Nothing but the lines from the one containing "Given: Select the equation y=4/3x + 1" through the one containing "This screenshot has width=618, height=429.", both included, should be given again, each exactly as written below.

··· MATERIAL FOR THE TASK

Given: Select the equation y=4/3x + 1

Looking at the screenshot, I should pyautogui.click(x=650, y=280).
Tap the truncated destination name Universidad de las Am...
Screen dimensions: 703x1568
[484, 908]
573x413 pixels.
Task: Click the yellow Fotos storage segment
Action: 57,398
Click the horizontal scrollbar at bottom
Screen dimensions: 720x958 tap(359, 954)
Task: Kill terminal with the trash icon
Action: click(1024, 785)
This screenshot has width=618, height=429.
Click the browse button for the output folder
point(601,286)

······
··· MATERIAL FOR THE TASK

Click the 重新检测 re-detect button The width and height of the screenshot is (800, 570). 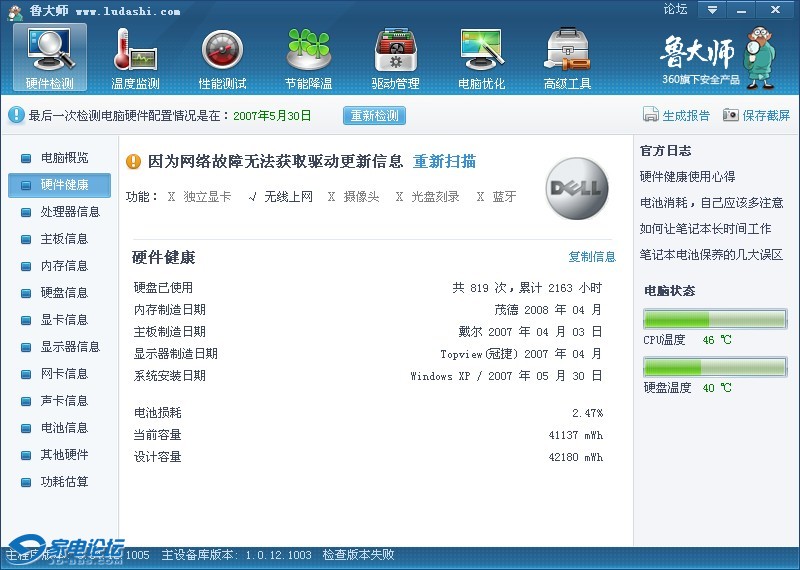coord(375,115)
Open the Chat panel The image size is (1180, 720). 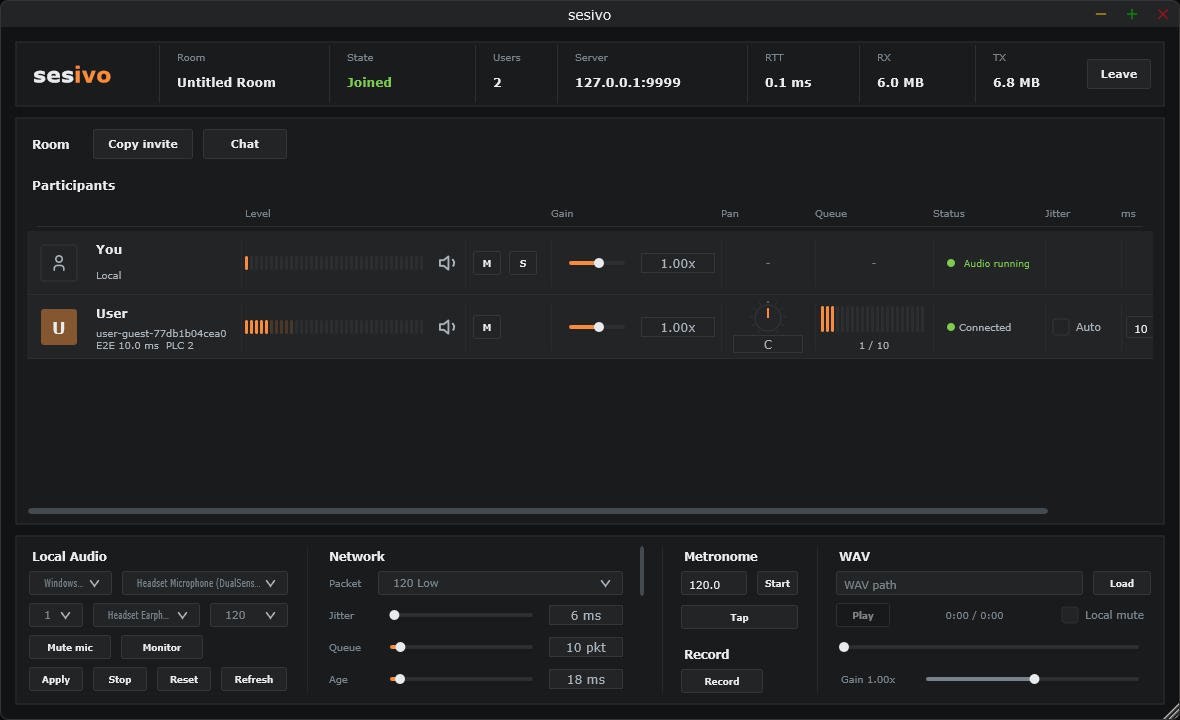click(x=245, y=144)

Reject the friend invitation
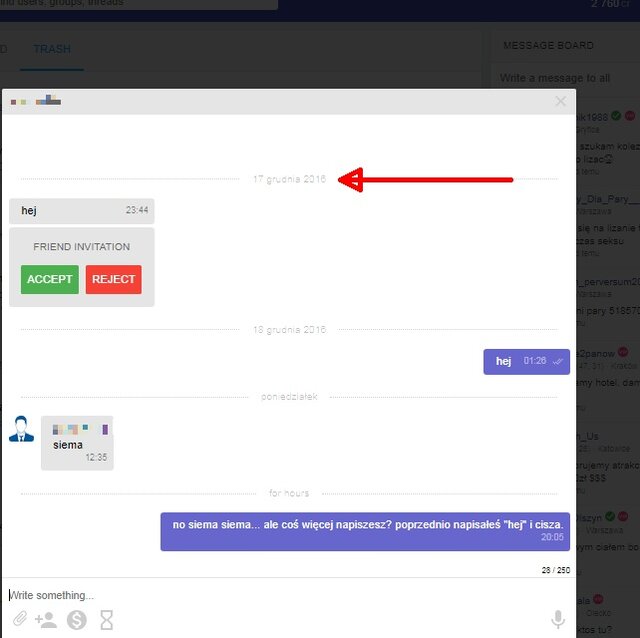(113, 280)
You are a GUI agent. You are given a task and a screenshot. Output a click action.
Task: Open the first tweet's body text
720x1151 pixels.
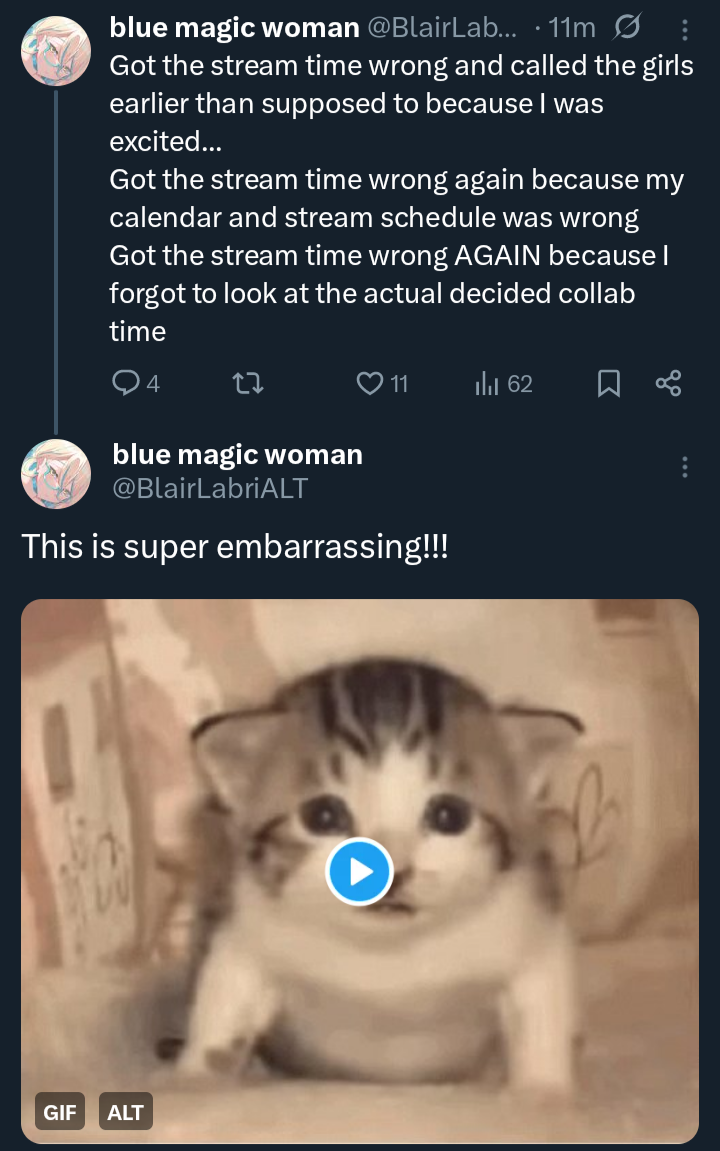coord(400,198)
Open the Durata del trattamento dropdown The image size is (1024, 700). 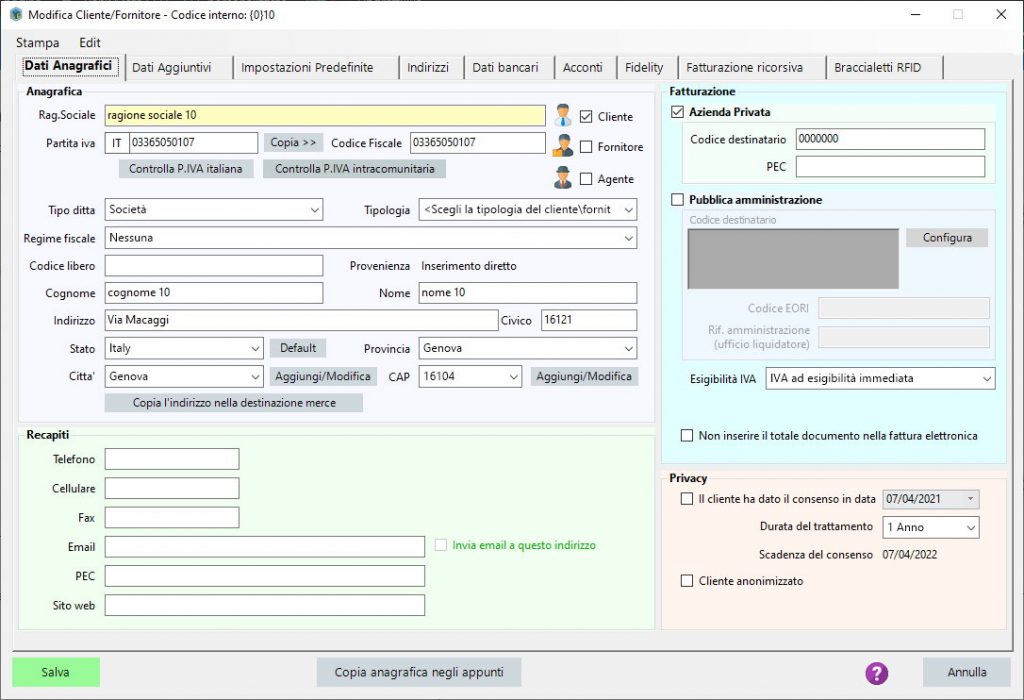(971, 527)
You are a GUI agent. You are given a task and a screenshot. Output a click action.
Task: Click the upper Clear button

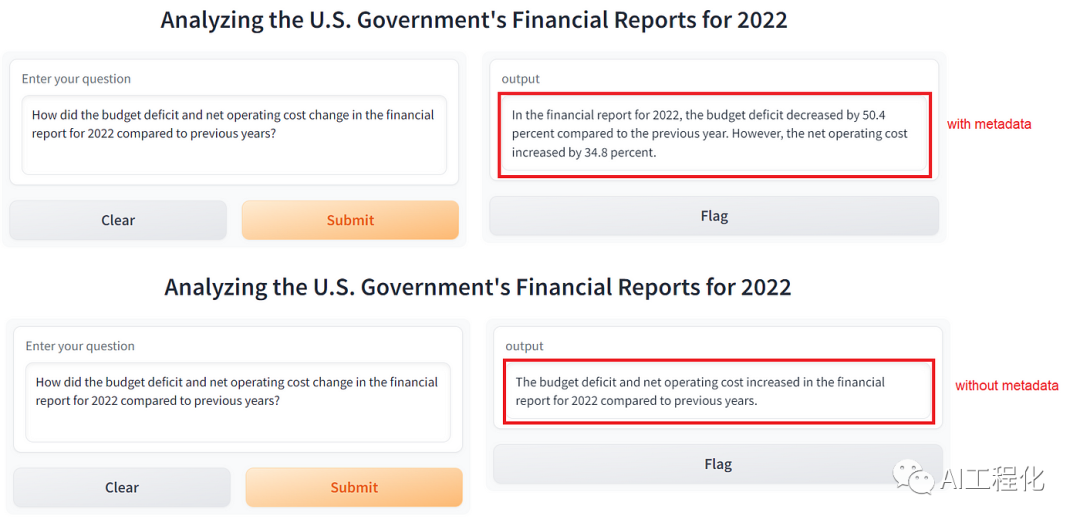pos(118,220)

······
··· MATERIAL FOR THE TASK

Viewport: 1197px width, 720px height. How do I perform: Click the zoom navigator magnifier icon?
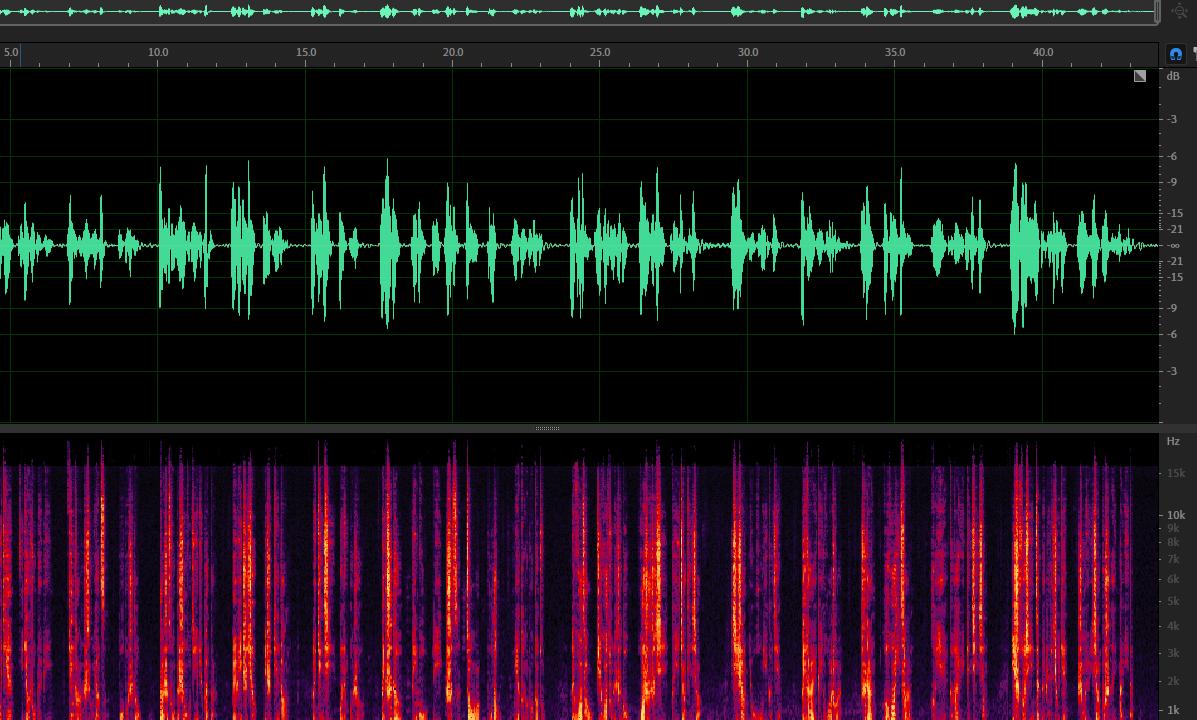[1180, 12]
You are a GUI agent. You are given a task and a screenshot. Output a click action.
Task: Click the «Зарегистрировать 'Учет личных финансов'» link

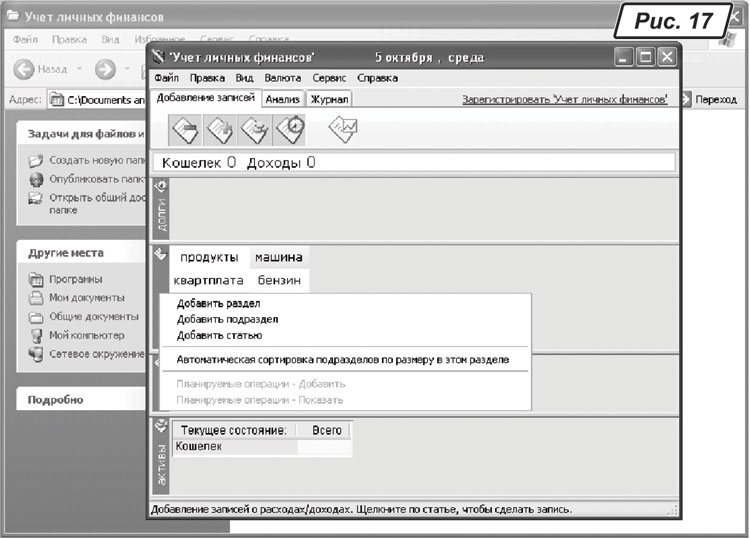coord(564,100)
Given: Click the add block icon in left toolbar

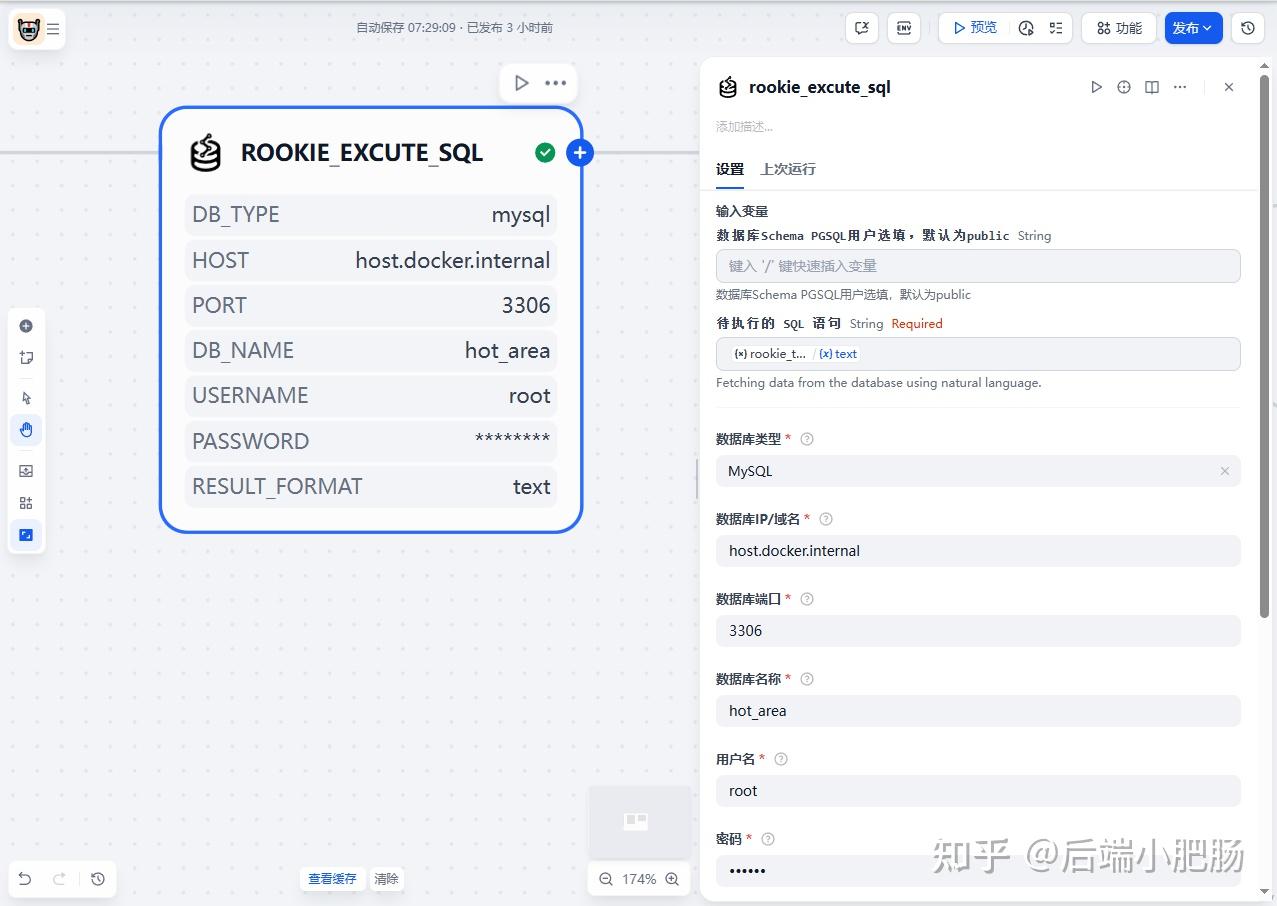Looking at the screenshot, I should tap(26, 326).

······

■ EXERCISE SOLUTION:
Given: Select the equation y=4/3x + 1

Looking at the screenshot, I should pyautogui.click(x=650, y=280).
Tap the truncated destination name Universidad de las Am...
Screen dimensions: 703x1568
[484, 908]
573x413 pixels.
Task: Click the yellow Fotos storage segment
Action: 57,398
Click the horizontal scrollbar at bottom
Screen dimensions: 720x958 tap(359, 954)
Task: Kill terminal with the trash icon
Action: click(1024, 785)
This screenshot has width=618, height=429.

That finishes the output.